JuliaTime / TimeZones.jl

IANA time zone database access for the Julia programming language
Other
86 stars 51 forks source link

Add support for writing to the `tzfile` format #379

Closed omus closed 2 years ago

omus commented 2 years ago

As per #359 the plan was to use the tzfile format (or something similar) as the binary format we use to store time zone data as a simple binary serialization format. The changes here add that support add that support as well as change the current read_tzfile interface to be TZFile.read.

codecov-commenter commented 2 years ago

Codecov Report

Merging #379 (c4f36c8) into master (5e08518) will increase coverage by 0.39%. The diff coverage is 98.42%.

:exclamation: Current head c4f36c8 differs from pull request most recent head 46a781a.
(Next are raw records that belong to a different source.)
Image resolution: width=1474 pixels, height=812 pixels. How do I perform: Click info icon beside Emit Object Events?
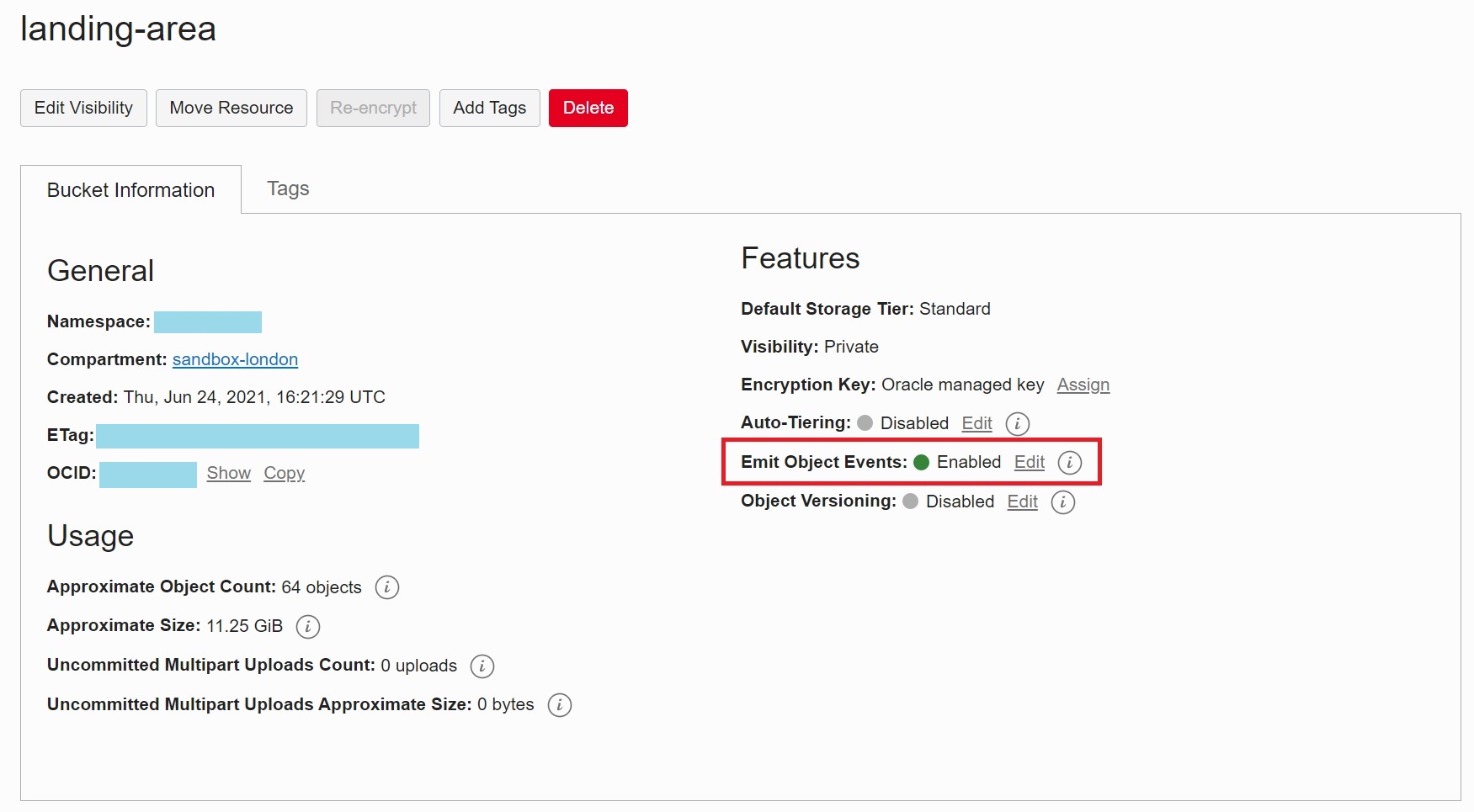tap(1070, 463)
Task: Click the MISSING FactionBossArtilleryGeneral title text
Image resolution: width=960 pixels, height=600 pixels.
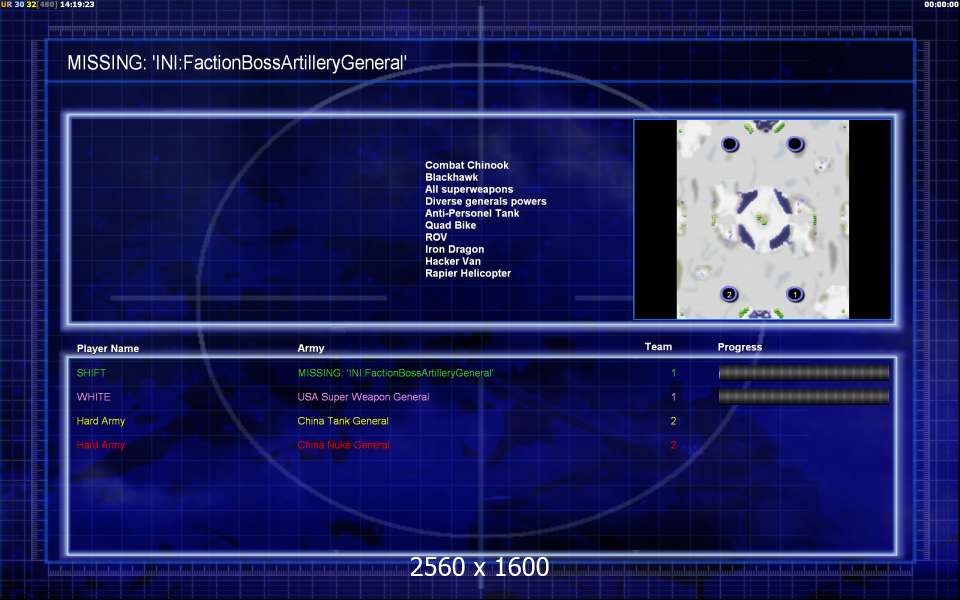Action: [237, 63]
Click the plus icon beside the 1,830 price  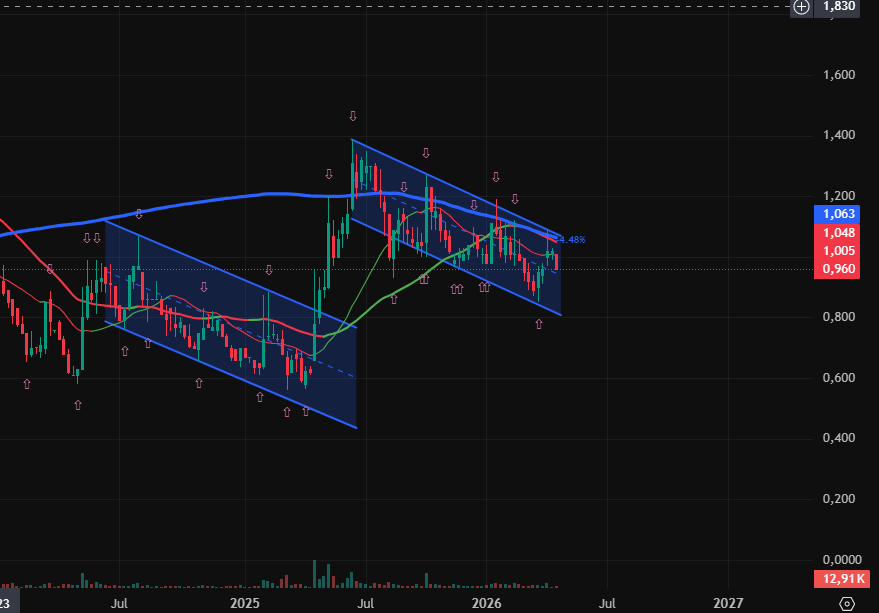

Consider uploading reports for the commit 46a781a to get more accurate results

@@            Coverage Diff             @@
##           master     #379      +/-   ##
==========================================
+ Coverage   94.09%   94.48%   +0.39%     
==========================================
  Files          30       32       +2     
  Lines        1540     1649     +109     
==========================================
+ Hits         1449     1558     +109     
  Misses         91       91              
Impacted Files Coverage Δ
src/TimeZones.jl 100.00% <ø> (ø)
src/tzfile/read.jl 96.51% <96.51%> (ø)
src/local.jl 88.88% <100.00%> (ø)
src/tzfile/utils.jl 100.00% <100.00%> (ø)
src/tzfile/write.jl 100.00% <100.00%> (ø)

Continue to review full report at Codecov.

Legend - Click here to learn more Δ = absolute <relative> (impact), ø = not affected, ? = missing data Powered by Codecov. Last update 5e08518...46a781a. Read the comment docs.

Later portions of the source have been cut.